Exercise: Each record below is to be set down again precisely.

Records supplied:
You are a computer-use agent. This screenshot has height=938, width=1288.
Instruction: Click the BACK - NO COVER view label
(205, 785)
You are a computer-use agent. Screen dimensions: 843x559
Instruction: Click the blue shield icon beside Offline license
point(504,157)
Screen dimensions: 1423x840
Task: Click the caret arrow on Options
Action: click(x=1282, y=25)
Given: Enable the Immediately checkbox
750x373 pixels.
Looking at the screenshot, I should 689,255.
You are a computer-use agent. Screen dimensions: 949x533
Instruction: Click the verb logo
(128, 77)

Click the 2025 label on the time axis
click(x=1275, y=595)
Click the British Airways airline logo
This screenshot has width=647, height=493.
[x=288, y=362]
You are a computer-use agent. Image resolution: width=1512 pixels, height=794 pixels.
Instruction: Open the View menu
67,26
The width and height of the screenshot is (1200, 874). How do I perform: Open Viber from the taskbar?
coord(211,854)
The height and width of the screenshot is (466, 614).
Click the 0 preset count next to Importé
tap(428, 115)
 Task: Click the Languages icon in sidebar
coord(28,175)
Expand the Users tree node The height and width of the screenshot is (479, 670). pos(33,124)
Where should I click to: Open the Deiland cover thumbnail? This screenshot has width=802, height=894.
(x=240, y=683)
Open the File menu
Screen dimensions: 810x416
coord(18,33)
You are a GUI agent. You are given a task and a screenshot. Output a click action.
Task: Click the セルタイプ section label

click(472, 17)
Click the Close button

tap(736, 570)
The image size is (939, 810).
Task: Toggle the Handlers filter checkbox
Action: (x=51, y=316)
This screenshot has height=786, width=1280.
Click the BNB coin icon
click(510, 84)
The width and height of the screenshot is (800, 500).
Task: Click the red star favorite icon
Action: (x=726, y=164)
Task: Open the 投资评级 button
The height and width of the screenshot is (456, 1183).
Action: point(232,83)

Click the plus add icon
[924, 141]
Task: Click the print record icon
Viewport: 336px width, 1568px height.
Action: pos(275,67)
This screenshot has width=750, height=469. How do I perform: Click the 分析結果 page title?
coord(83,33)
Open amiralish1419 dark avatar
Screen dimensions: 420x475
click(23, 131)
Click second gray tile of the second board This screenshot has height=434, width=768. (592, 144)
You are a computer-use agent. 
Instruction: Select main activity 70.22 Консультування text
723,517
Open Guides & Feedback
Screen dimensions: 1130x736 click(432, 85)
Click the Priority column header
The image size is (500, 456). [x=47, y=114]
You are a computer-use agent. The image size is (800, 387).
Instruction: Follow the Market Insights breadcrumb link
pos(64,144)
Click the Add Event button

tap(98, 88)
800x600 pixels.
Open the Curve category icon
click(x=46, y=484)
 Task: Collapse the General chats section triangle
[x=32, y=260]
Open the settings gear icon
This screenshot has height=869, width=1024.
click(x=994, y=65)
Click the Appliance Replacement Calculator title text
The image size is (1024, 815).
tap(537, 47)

Result:
You are a computer-use agent. This screenshot has height=938, width=1288.
Instruction: Click the BACK - NO COVER view label
(205, 785)
You are a computer-use agent. Screen dimensions: 843x559
Instruction: Click the blue shield icon beside Offline license
point(504,157)
Screen dimensions: 1423x840
Task: Click the caret arrow on Options
Action: click(x=1282, y=25)
Given: Enable the Immediately checkbox
750x373 pixels.
Looking at the screenshot, I should 689,255.
You are a computer-use agent. Screen dimensions: 949x533
Instruction: Click the verb logo
(128, 77)

Click the 2025 label on the time axis
click(x=1275, y=595)
Click the British Airways airline logo
This screenshot has width=647, height=493.
[x=288, y=362]
You are a computer-use agent. Image resolution: width=1512 pixels, height=794 pixels.
Instruction: Open the View menu
67,26
The width and height of the screenshot is (1200, 874). How do I perform: Open Viber from the taskbar?
coord(211,854)
The height and width of the screenshot is (466, 614).
Click the 0 preset count next to Importé
tap(428, 115)
 Task: Click the Languages icon in sidebar
coord(28,175)
Expand the Users tree node The height and width of the screenshot is (479, 670). pos(33,124)
Where should I click to: Open the Deiland cover thumbnail? This screenshot has width=802, height=894.
(x=240, y=683)
Open the File menu
Screen dimensions: 810x416
coord(18,33)
You are a GUI agent. You are given a task and a screenshot. Output a click action.
Task: Click the セルタイプ section label

click(472, 17)
Click the Close button

tap(736, 570)
The image size is (939, 810).
Task: Toggle the Handlers filter checkbox
Action: (x=51, y=316)
This screenshot has height=786, width=1280.
Click the BNB coin icon
click(510, 84)
The width and height of the screenshot is (800, 500).
Task: Click the red star favorite icon
Action: (x=726, y=164)
Task: Open the 投资评级 button
The height and width of the screenshot is (456, 1183).
Action: point(232,83)

Click the plus add icon
[924, 141]
Task: Click the print record icon
Viewport: 336px width, 1568px height.
Action: pos(275,67)
This screenshot has width=750, height=469. How do I perform: Click the 分析結果 page title?
coord(83,33)
Open amiralish1419 dark avatar
Screen dimensions: 420x475
click(23, 131)
Click second gray tile of the second board This screenshot has height=434, width=768. (592, 144)
You are a computer-use agent. 
Instruction: Select main activity 70.22 Консультування text
723,517
Open Guides & Feedback
Screen dimensions: 1130x736 click(432, 85)
Click the Priority column header
The image size is (500, 456). [x=47, y=114]
You are a computer-use agent. The image size is (800, 387).
Instruction: Follow the Market Insights breadcrumb link
pos(64,144)
Click the Add Event button

tap(98, 88)
800x600 pixels.
Open the Curve category icon
click(x=46, y=484)
 Task: Collapse the General chats section triangle
[x=32, y=260]
Open the settings gear icon
This screenshot has height=869, width=1024.
click(x=994, y=65)
Click the Appliance Replacement Calculator title text
The image size is (1024, 815).
tap(537, 47)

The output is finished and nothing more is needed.